DOCUMENT PASSAGE:
-----

@ Sherith Israel
Collaborative effort brings generations together for hamantaschen bake
By Charles Bernsen
Erika Shuman prepared the cookie dough for the recent multi-generational hamantaschen bake at Congregation Sherith Israel. And let’s just say there was a lot of it.
“I don’t know for sure how much,” Shuman said. “But it’s probably over 100 pounds because I couldn’t carry it. I had to get the guys to bring it in.”
Somewhere between 150 and 200 people – children, parents, grandparents and great-grandparents – spent two hours turning that dough into traditional triangle-shaped Purim cookies that filled more than 30 large baking sheets. That was more than enough to meet the goal established by an anonymous benefactor who had pledged a $1,000 charitable donation if the bakers could produce 1,000 hamantaschen.
“This is what happens when our community collaborates,” said Sara Hanai, who was there with her daughter, Ilana, and her mother, Marcia Satinsky.
Hanai is the coordinator for PJ Library, which sponsored the event along with the Nashville chapter of Hadassah, NowGen Nashville and Sherith Israel.
Hadassah President Nili Friedman said the idea for the multi-generational bake came from a similar but smaller event held about 10 years ago in a private home.
“Making hamantaschen is an activity that lends itself to all ages,” she said. In an email after the March 6 event, she said it achieved exactly what had been hoped: “We were able to bring together people of different ages, different backgrounds, different geographic locations through our four different organizations – all in the name of hamantaschen.”
The cookie dough was supplied by the sponsors, but participants brought their own fillings. Many of the bakers used traditional fruit fillings, but there were some more exotic concoctions that included M&Ms and jelly beans – and, of course, lots of chocolate.
Satinsky and her granddaughter, Ilana, were making a special “Reese’s recipe” that included honey, peanut butter and chocolate chips. Asked why she was at the event, she gestured fondly to her granddaughter and said, “We’ve been doing this together since she was 2.”
Vera Balter was there to “spend time with good people” and to learn to make hamantaschen herself. “I want to teach my grandchildren and I have to learn how to do it first.”
While the participants ate a few of the cookies, most were refrigerated and served the following Saturday at the annual Hadassah Shabbat, which was hosted this year at Sherith Israel. •
The Sports Rabbi will be at Micah
Rabbi Josh Halickman, author and contributor to sportsrabbi.com, will be at Micah from 10-noon on April 10 for a presentation about Israeli athletes, sports and the colorful history of Israel sports.
The event is free and open to the public.
The Sports Rabbi is a program that brings interactive presentations to children, youth and adults with the aim of creating connections with Israel, their favorite pastimes and Judaism.
Micah and Temple hosting NFTY spring Kallah
Congregation Micah and The Temple are partnering to host the 2016 NFTY-Ohio Valley Spring Kallah in Nashville.
Teens from all over the region will be in Nashville for a weekend of programming, fund and worship. The Friday evening worship service will be at The Temple and the Saturday morning service at Micah.

-----

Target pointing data
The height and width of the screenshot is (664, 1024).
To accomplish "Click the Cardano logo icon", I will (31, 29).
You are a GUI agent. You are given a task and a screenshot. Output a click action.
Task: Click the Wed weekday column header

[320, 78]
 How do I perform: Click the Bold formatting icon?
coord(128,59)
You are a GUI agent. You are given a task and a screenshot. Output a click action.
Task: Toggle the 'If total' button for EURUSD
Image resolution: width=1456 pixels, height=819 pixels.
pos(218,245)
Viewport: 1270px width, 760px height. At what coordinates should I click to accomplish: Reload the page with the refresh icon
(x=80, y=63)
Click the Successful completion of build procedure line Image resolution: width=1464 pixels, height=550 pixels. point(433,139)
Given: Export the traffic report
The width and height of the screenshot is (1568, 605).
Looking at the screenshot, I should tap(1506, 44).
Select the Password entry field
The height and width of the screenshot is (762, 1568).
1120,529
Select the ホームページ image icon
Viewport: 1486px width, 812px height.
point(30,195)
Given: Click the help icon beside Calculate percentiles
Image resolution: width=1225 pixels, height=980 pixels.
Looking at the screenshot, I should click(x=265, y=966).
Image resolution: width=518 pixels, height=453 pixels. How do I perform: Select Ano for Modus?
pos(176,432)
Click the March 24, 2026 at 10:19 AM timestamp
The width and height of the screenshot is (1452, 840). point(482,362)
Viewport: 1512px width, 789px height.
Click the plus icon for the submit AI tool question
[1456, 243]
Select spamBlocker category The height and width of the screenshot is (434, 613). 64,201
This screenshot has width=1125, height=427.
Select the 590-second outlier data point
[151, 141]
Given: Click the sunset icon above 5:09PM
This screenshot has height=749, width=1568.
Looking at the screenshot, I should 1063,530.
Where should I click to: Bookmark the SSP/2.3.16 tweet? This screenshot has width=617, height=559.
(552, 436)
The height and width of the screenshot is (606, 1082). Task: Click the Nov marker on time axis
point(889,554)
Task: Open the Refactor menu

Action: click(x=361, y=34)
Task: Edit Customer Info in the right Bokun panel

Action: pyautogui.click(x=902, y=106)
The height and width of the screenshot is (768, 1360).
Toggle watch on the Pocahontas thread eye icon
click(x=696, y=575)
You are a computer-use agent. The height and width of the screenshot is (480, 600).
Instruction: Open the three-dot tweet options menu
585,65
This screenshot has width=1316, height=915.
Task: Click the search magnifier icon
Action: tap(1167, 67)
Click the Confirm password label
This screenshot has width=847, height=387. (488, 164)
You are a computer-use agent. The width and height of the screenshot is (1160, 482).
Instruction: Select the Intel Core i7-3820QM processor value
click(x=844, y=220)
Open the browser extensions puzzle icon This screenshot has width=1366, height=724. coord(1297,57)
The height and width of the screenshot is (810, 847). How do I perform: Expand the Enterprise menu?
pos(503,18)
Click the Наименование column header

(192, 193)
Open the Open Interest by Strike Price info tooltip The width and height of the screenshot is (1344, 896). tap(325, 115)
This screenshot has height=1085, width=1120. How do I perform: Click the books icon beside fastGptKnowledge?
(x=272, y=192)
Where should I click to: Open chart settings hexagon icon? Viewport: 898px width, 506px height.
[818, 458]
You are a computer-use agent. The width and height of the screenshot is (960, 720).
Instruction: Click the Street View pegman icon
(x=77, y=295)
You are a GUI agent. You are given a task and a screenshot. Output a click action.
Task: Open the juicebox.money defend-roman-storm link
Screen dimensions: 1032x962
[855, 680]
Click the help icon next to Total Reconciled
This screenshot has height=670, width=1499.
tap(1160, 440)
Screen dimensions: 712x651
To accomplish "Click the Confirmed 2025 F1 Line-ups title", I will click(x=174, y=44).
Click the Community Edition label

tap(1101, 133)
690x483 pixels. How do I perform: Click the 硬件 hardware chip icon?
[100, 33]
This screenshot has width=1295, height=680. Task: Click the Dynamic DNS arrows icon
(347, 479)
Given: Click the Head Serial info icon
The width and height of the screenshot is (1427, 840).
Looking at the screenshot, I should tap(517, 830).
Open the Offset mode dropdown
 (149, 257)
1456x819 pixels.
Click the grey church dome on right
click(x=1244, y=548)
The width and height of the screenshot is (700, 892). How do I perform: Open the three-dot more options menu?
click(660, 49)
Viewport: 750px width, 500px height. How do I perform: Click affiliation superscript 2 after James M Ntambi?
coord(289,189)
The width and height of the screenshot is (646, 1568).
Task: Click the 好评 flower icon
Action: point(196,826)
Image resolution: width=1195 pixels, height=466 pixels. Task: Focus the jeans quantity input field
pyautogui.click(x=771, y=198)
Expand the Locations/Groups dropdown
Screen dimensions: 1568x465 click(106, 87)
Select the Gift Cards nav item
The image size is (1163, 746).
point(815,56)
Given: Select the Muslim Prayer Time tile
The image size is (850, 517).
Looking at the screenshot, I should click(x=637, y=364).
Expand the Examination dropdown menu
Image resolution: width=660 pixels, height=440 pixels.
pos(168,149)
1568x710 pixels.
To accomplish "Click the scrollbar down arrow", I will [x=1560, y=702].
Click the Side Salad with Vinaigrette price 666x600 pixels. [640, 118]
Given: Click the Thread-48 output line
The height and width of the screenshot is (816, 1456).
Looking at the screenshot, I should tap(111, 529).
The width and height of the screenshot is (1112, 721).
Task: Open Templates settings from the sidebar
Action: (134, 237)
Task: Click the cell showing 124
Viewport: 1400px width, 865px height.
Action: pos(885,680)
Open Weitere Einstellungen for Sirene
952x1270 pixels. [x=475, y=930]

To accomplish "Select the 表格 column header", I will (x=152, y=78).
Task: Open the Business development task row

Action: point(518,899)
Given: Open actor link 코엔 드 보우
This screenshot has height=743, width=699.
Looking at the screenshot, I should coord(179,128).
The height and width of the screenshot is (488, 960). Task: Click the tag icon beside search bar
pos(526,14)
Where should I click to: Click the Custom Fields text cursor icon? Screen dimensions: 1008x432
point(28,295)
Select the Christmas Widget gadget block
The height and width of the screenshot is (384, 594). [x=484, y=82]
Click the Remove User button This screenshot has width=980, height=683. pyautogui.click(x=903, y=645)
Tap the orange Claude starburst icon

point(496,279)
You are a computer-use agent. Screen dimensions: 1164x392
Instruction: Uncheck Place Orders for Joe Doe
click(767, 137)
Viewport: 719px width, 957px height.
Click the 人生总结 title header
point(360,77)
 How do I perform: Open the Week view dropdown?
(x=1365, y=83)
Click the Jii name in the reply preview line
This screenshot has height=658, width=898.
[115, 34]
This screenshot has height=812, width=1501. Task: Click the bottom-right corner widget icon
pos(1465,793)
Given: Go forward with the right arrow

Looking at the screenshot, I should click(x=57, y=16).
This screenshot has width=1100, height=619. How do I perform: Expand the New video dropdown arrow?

-----

SET TASKS:
• A. Answer these questions using the community news page:
(i) What did the anonymous benefactor pledge, and on what condition?
(ii) What ingredients went into the "Reese's recipe"?
(iii) When will Rabbi Josh Halickman be at Micah?
• B. Print the section of the community news page starting at "The event is" and ending at "Kallah in Nashville.".
• C. Proceed with the community news page about the hamantaschen bake and the events at Micah and The Temple, picking up right after its last sentence.

THE ANSWERS:
• A.
(i) A $1,000 charitable donation, if the bakers could produce 1,000 hamantaschen.
(ii) Honey, peanut butter and chocolate chips.
(iii) From 10 to noon on April 10.

• B.
The event is free and open to the public.
The Sports Rabbi is a program that brings interactive presentations to children, youth and adults with the aim of creating connections with Israel, their favorite pastimes and Judaism.
Micah and Temple hosting NFTY spring Kallah
Congregation Micah and The Temple are partnering to host the 2016 NFTY-Ohio Valley Spring Kallah in Nashville.

• C.
Online registration is at http://ohiovalley.nfty.org/?event=spring-kallah&event_date=2016-04-14
Levine to speak on April 10
Amy-Jill Levine, Professor of New Testament and Jewish Studies at Vanderbilt University, will speak on “The Messianic Era: The Afterlife” at 12:15 p.m. on Sunday, April 10th at Forest Hills United Methodist Church in an event co-sponsored with Congregation Micah.
A lunch preceding Levine’s presentation begins at 11:30 a.m. The church is at 1250 Old Hickory Blvd., Brentwood.
Micah Children’s Academy spring festival set for May 1
The annual Micah Children’s Academy Spring Festival will be from 3-6 p.m. on Sunday, May 1.
The event will include musical performances of Beatles music by academy students, a food truck, face painting, bouncy house, photos with costumed characters, crafts, bubble stations and dance party.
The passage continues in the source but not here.